PROVIDED RECORDS START

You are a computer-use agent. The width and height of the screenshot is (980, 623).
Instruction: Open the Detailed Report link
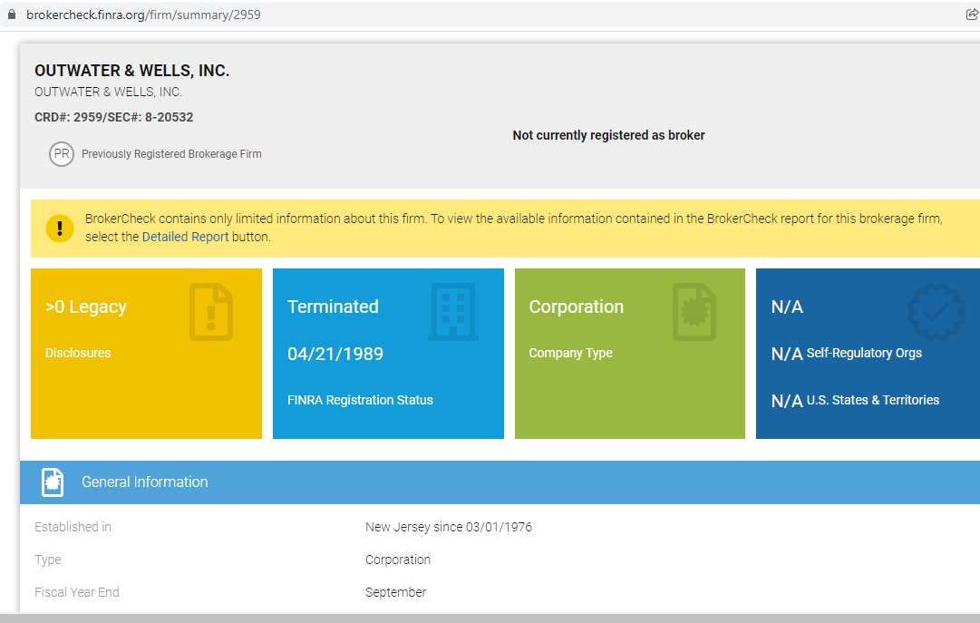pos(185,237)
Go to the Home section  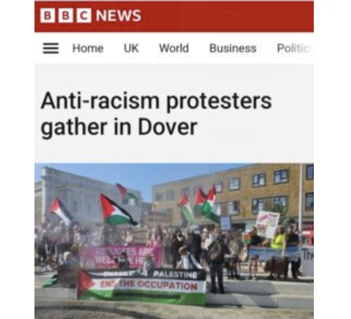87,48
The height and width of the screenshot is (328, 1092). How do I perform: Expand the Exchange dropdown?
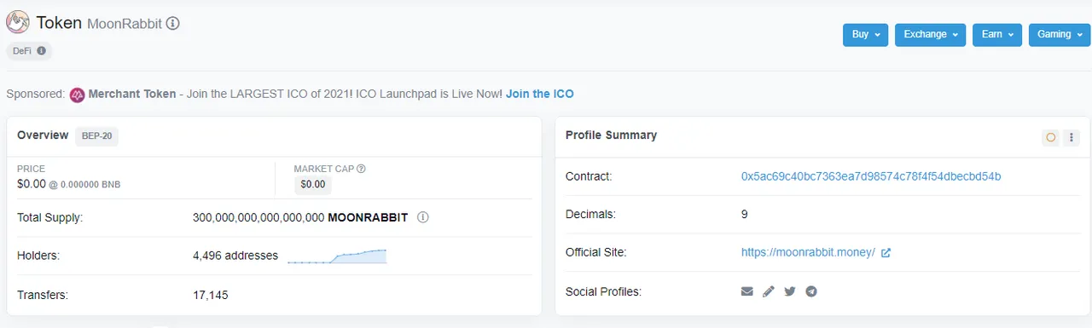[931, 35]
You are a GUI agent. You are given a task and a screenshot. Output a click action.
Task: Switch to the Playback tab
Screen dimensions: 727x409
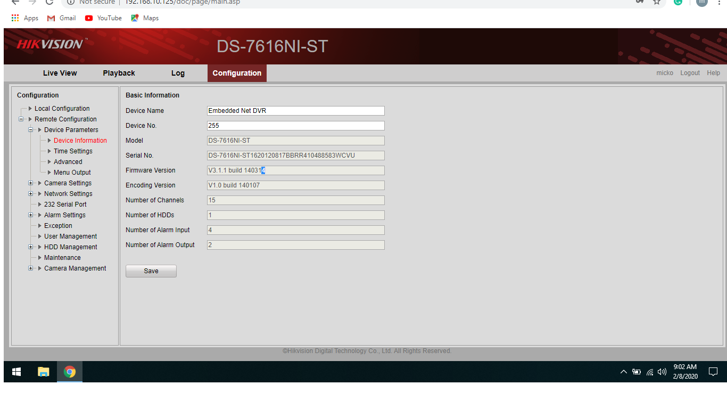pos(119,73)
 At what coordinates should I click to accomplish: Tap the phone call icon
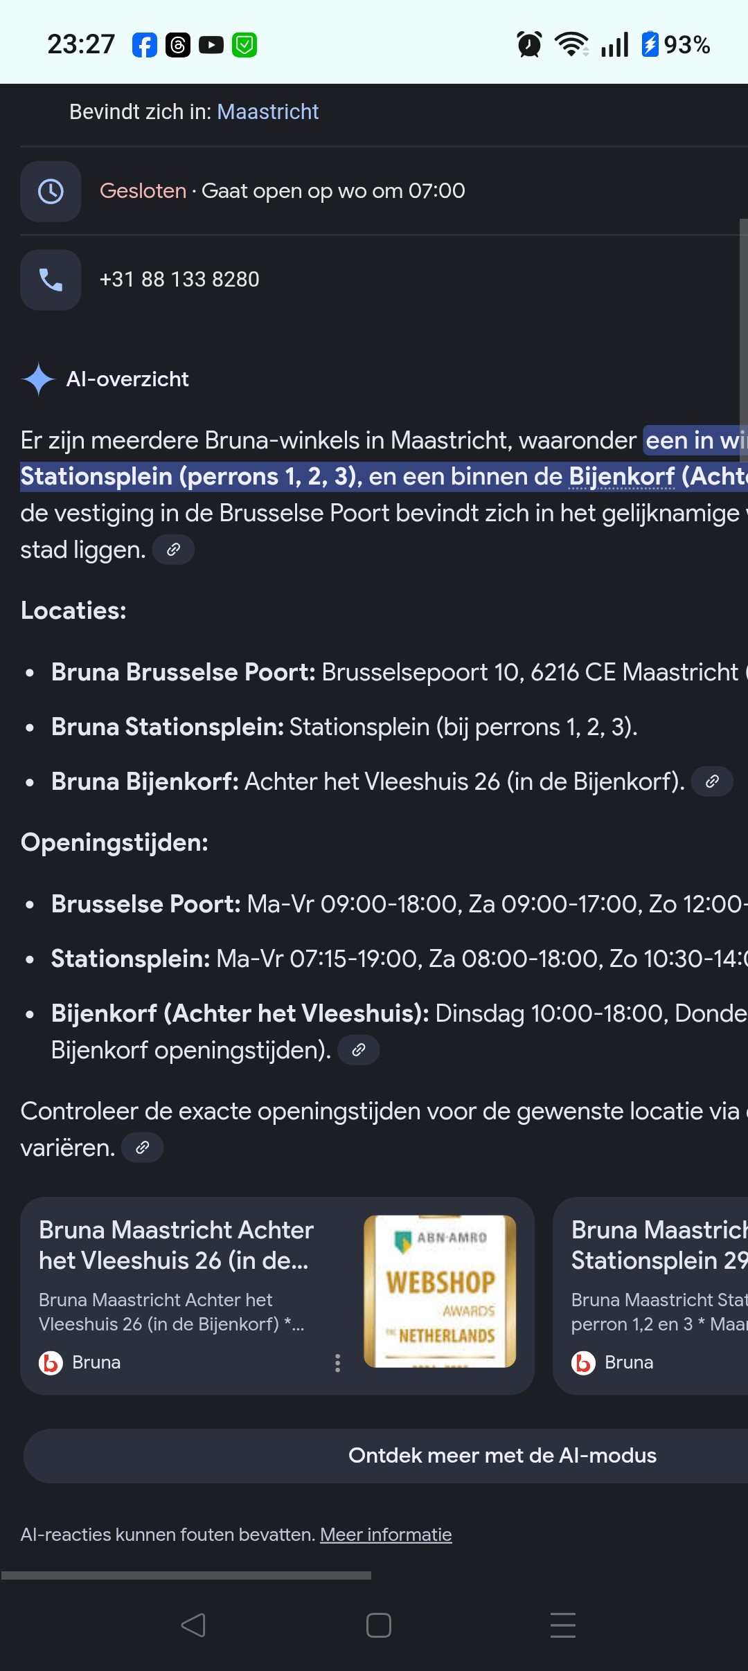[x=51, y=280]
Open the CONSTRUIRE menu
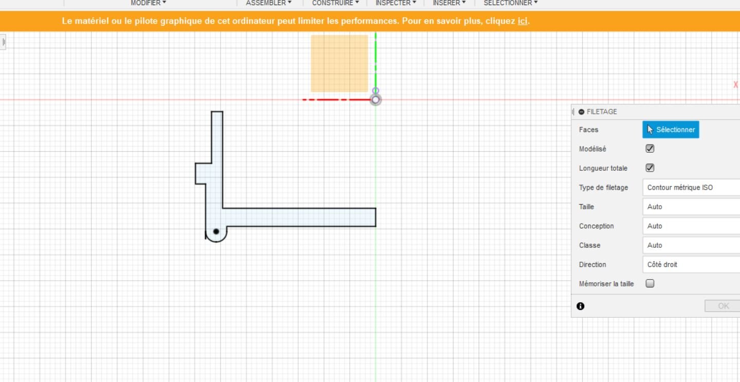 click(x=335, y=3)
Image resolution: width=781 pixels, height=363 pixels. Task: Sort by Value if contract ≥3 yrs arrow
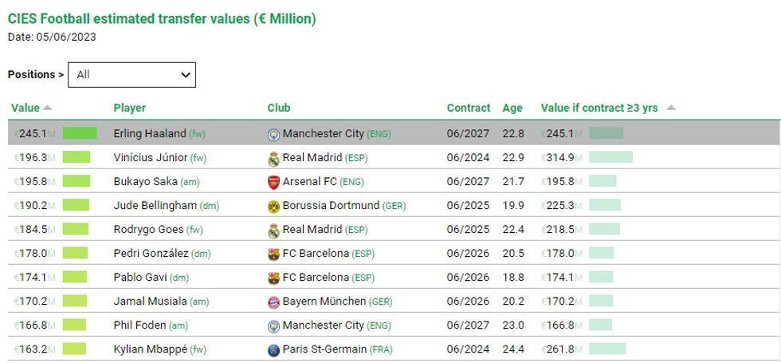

PROVIDED RECORDS END
PROVIDED RECORDS START

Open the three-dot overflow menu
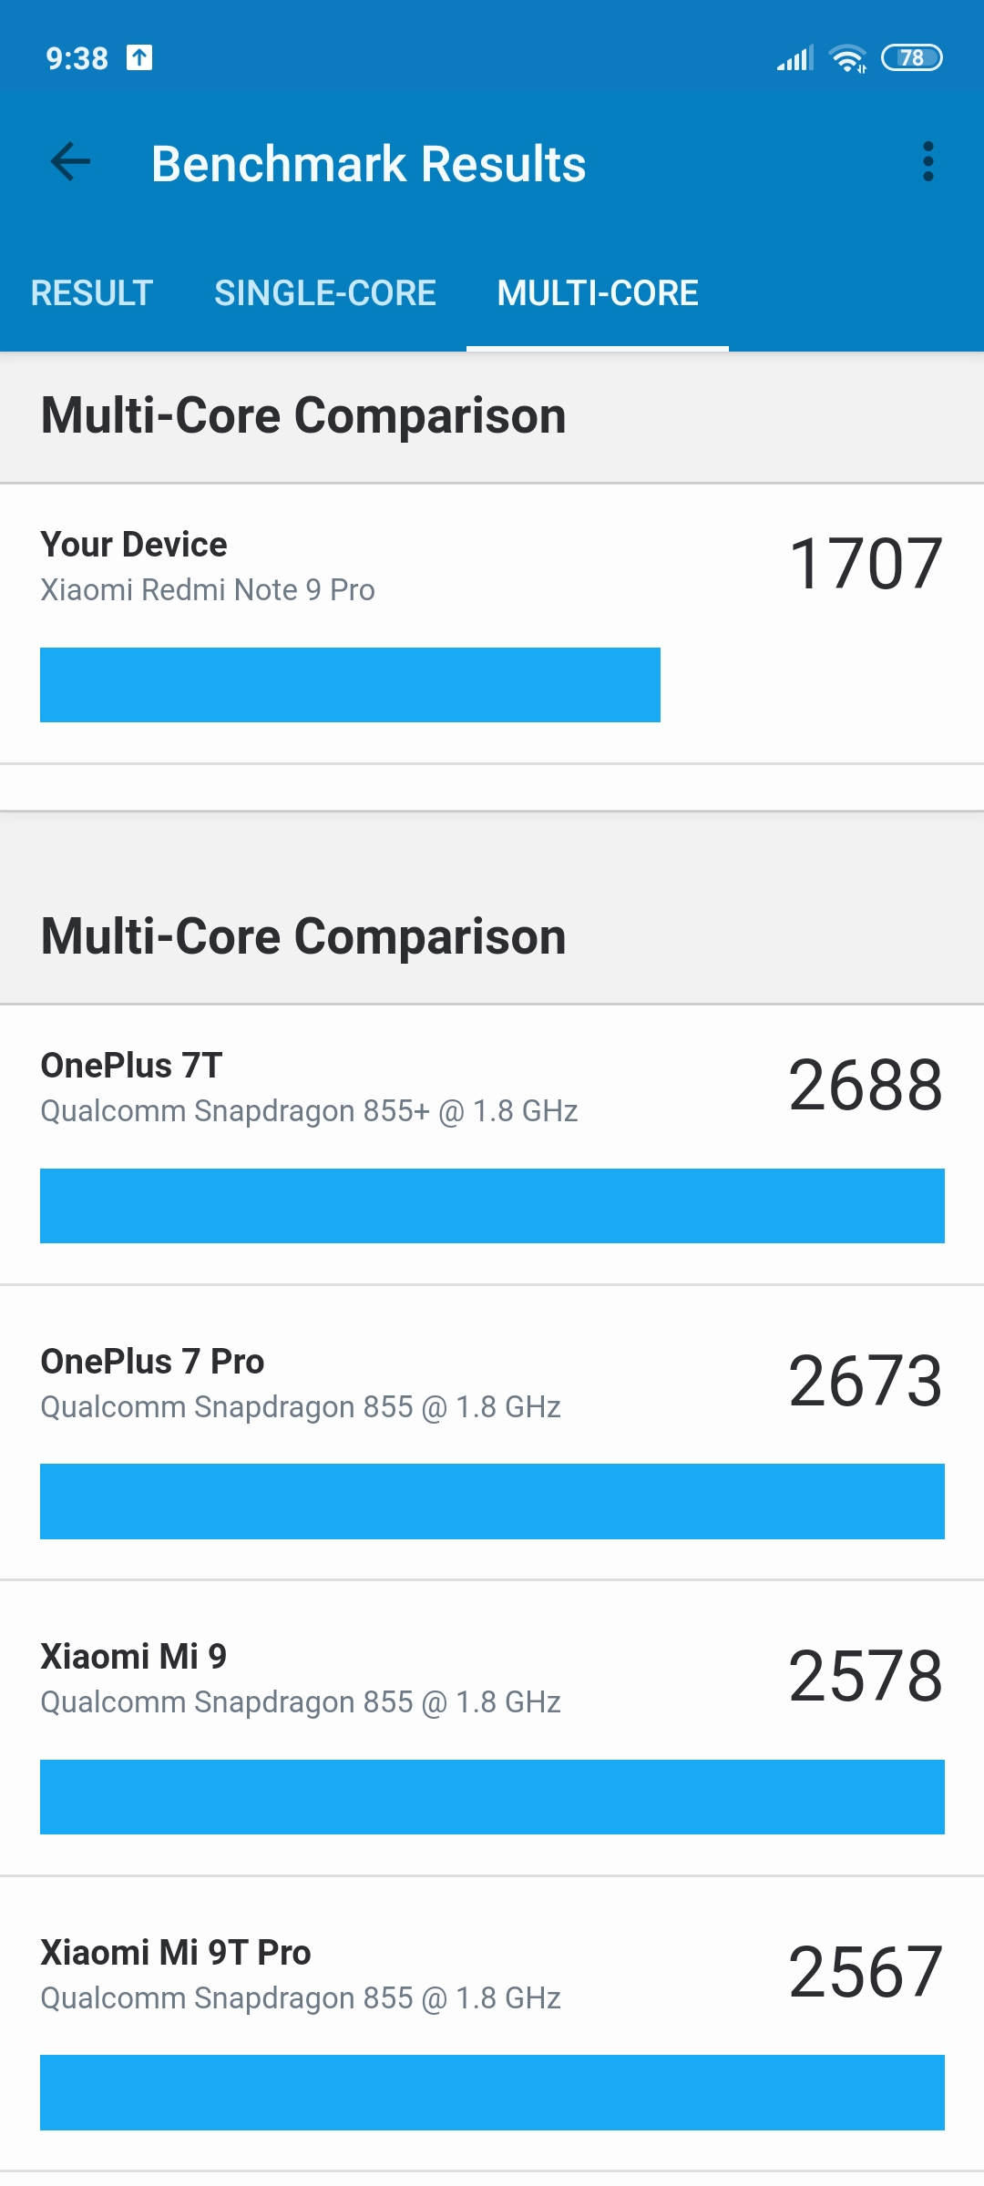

PROVIDED RECORDS END

**TASK ITEM:** Copy each line of the listing that holds the word "agent".

**FINISHED TASK:**
You are a computer-use agent. The width and height of the screenshot is (980, 623).
You are a GUI agent. You are given a task and a screenshot. Output a click action.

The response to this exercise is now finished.